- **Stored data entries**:
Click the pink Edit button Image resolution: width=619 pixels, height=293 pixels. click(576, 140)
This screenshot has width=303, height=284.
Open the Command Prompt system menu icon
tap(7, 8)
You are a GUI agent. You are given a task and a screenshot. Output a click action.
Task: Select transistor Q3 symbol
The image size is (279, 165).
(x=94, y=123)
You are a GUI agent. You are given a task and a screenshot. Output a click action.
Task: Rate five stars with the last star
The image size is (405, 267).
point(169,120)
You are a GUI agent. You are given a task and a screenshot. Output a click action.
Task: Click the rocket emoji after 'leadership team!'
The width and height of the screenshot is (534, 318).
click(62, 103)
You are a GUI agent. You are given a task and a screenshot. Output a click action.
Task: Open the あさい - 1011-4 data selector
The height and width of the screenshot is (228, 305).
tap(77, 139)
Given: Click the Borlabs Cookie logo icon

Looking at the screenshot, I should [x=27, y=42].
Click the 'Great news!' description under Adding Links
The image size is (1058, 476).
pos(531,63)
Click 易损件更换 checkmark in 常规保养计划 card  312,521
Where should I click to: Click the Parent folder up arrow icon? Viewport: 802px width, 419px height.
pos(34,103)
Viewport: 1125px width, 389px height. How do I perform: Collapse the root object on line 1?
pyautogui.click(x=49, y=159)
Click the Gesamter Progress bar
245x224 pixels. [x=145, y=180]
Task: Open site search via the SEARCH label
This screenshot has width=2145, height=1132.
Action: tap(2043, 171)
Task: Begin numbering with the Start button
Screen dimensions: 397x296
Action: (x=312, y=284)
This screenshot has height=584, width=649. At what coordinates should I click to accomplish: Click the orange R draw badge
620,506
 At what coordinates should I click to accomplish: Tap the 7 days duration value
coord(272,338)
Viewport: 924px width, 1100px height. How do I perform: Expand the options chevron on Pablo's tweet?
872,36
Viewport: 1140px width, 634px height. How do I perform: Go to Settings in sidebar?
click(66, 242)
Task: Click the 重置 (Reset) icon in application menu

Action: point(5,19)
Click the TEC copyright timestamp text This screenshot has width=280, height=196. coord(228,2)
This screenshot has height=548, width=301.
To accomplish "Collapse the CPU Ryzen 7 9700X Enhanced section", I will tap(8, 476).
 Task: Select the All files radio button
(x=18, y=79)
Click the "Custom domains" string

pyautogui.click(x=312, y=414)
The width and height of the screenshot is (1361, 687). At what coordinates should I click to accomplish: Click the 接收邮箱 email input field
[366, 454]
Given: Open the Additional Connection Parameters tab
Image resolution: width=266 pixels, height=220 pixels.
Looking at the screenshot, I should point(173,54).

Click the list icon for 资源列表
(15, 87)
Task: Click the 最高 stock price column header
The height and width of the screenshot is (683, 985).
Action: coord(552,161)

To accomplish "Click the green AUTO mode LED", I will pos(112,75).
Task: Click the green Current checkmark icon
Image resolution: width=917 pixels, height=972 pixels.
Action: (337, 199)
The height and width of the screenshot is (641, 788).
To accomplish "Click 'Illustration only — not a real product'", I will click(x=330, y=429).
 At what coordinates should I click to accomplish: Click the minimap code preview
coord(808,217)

- **Work to be completed**: The lines from the one holding "The height and width of the screenshot is (683, 985)." to the end of the entries are to be repeated exactly, with both ends included and nothing else.

- **Result of this exercise**:
The height and width of the screenshot is (683, 985).
Action: coord(552,161)

To accomplish "Click the green AUTO mode LED", I will pos(112,75).
Task: Click the green Current checkmark icon
Image resolution: width=917 pixels, height=972 pixels.
Action: (337, 199)
The height and width of the screenshot is (641, 788).
To accomplish "Click 'Illustration only — not a real product'", I will click(x=330, y=429).
 At what coordinates should I click to accomplish: Click the minimap code preview
coord(808,217)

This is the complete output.